Supplied passage:
........

So, we went to Meo Vac, enjoyed some breakfast and made our way back. About 30 minutes into the drive, David gave us the signal and we stopped off. I had told Danni that I was going to be doing a photoshoot for them in front of the Ma Pi Leng pass so that they could keep it for memories. So, I positioned her on the edge of the cliff and had David stand behind her to do the quintessential, “follow me” Instagram shot and the rest… well, you’re just going to have to see it for yourself on our Youtube video!
After the proposal and while the love birds were calling family, Daniel launched our drone to capture the footage of the climax of our trip. Looking over his shoulder was unbelievable! The footage he was capturing was easily the most beautiful scenery he had ever filmed. About 15 minutes in, however, the drone starts beeping at us saying that it had low battery. Daniel brought the drone is like he usually does, except this time it was taking longer than usual. We all stopped to watch the drone landing and right when Danni says, “can you imagine if that just fell out of the sky?”… can you guess what happened next?
The Drone Crash
I swear it happened in slow motion. The drone froze up in the air, went sideways and then crashed about 20 feet in front of us. This would’ve been fine, except we were standing on the edge of a cliff. In disbelief, we desperately got on our bikes and drove to the other side of the mountain to see if we could recover the drone, and if nothing else, the footage. We ended up getting lost in a villagers hemp plantation and driving through rough terrain. After 30 minutes, we had to give up so we could get back on the road before sundown. We drove back to Yen Minh from there. Mixed excited about the proposal, and totally bummed about the drone.
Being back in Yen Minh after the flooding and mudslide was crazy. We learned when we arrived that 8 people died from the flooding the night we evacuated. Vietnam had dispatched their national guard and military to help the people affected by the floods and to clear the roads. Needless to say, we didn’t spend the night with the guy who ripped us off. Instead, we found a nicer place so Danni and David could celebrate their engagement!
Day 10 on the Ha Giang Loop: Our Near Death Experience… Again…
Because it took us so long to get through the Ha Giang Loop, we skipped Du Gia altogether. So in the morning, we got on our bikes and made our way back to Ha Giang. By the time this day had come, we were all exhausted and ready to leave. Most people probably don’t encounter half of the drama we endured during the Ha Giang Loop, but we were over it.
The drive this morning was nice and quiet. That was up until a crazy Vietnamese driver sped around a corner on the mountainside. It almost sent us tumbling down the cliff. I literally felt the warmth from the truck, that’s how close he came to hitting us. I screamed at the top of my lungs and ended up uncontrollably sobbing on the back of the bike. We ended up having to stop at a pharmacy so I could buy Rotundin, an herbal anxiety medication. If it wasn’t for Daniel’s driving experience, I don’t know how this story would have ended. But man was I grateful to be with an experienced rider.
Was it Worth it?
Gratefully, we made it back to Ha Giang safely. As you can imagine, we didn’t want to ride the bike all the way back to Hanoi. So, we booked a sleeper bus, got our motorbikes on it, and made our way back. The Ha Giang Northern Loop will forever be in my memories as one of the coolest, scariest, and most adventurous experiences in my life. From mountain passes to waterfalls, the nature had me amazed from the moment we got there. But I definitely am a lot more aware of my own mortality after that trip. Haha. All part of chasing adventure, am I right?

........

(Stored data entries)

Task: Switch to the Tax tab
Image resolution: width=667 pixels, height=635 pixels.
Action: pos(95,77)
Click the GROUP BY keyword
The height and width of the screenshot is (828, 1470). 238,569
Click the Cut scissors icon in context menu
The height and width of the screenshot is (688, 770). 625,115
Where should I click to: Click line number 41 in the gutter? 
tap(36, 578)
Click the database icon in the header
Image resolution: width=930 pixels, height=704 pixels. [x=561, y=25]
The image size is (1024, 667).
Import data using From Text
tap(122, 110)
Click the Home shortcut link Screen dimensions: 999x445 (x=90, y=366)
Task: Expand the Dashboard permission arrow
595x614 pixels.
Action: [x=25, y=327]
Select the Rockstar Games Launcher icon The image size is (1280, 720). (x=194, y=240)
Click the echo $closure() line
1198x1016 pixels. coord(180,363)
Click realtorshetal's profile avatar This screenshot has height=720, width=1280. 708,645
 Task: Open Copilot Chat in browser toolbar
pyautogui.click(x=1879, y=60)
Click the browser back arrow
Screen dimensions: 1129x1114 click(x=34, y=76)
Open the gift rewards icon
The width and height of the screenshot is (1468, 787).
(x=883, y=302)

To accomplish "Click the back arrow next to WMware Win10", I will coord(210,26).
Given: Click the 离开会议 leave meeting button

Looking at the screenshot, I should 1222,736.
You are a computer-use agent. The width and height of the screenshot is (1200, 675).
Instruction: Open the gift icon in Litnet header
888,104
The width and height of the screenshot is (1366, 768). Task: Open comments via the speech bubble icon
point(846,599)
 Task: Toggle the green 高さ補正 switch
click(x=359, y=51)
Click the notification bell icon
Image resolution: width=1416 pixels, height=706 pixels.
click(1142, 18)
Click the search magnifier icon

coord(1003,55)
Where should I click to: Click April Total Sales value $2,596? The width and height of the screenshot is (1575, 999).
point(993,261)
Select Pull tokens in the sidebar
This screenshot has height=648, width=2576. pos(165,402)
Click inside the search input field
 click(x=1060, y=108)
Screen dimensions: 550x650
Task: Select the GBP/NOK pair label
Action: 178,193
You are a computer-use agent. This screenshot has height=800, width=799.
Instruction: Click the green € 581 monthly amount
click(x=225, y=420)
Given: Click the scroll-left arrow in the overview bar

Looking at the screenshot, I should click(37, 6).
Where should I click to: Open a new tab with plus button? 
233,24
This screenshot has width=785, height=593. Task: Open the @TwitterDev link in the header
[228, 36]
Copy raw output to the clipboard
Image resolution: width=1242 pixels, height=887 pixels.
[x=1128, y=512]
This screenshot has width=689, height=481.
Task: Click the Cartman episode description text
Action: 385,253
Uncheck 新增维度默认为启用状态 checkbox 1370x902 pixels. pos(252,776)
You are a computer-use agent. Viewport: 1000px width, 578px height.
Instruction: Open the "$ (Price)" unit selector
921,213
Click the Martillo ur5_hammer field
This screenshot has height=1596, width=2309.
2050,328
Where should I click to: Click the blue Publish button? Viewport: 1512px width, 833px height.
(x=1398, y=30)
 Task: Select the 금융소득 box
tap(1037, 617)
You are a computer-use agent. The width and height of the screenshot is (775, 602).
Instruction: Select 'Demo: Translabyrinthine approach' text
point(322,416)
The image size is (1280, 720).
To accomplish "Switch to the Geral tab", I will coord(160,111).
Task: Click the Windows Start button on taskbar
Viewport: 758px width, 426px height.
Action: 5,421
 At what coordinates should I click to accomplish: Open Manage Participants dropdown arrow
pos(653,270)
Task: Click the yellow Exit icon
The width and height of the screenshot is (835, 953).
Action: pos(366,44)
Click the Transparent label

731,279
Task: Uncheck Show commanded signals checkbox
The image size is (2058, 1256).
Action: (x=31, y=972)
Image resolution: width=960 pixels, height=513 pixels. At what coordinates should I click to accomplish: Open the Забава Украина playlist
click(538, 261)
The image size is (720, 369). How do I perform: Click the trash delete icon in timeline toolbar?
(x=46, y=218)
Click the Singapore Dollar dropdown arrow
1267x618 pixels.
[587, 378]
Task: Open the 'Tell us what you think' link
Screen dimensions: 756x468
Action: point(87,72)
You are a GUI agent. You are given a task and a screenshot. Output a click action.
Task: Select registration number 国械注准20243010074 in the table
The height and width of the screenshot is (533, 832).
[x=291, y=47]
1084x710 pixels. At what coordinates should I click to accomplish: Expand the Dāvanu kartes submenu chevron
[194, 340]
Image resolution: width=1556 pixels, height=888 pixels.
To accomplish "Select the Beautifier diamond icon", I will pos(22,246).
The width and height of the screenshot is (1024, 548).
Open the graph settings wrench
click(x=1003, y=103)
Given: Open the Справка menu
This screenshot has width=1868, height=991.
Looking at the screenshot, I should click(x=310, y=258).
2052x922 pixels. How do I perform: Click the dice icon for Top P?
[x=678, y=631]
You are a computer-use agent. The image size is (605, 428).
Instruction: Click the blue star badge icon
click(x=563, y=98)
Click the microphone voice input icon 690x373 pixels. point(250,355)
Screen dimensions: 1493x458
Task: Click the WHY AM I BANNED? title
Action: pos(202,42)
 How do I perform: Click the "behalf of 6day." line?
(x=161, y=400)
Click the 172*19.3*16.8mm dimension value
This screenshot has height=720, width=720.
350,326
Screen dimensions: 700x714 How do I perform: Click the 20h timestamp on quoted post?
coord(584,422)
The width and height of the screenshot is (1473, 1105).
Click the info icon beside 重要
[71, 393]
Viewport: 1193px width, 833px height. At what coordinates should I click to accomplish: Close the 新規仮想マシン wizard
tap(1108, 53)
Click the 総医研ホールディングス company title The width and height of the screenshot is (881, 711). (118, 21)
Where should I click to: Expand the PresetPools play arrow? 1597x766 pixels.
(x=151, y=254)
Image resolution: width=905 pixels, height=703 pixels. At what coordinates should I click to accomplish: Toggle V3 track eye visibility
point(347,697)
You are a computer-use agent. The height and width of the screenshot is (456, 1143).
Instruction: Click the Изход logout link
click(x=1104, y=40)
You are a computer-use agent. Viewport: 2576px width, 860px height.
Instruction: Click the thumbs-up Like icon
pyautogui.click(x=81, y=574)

........

Complete the following:
1. Print everything in the Ha Giang Loop passage from "Was it Worth" down to "am I right?".
2. Decide whether each statement agrees with the Ha Giang Loop passage, answering yes or no and quoting the words that settle it: (a) Eight people died from the flooding on the night the group evacuated. (b) The group spent the night again with the man who had ripped them off. (c) The group rode their motorbikes all the way back to Hanoi.
You can leave the rows aside; they aren't needed here.

Response list:
1.
Was it Worth it?
Gratefully, we made it back to Ha Giang safely. As you can imagine, we didn’t want to ride the bike all the way back to Hanoi. So, we booked a sleeper bus, got our motorbikes on it, and made our way back. The Ha Giang Northern Loop will forever be in my memories as one of the coolest, scariest, and most adventurous experiences in my life. From mountain passes to waterfalls, the nature had me amazed from the moment we got there. But I definitely am a lot more aware of my own mortality after that trip. Haha. All part of chasing adventure, am I right?

2.
(a) Yes: "We learned when we arrived that 8 people died from the flooding the night we evacuated."
(b) No: "Needless to say, we didn’t spend the night with the guy who ripped us off."
(c) No: "So, we booked a sleeper bus, got our motorbikes on it, and made our way back."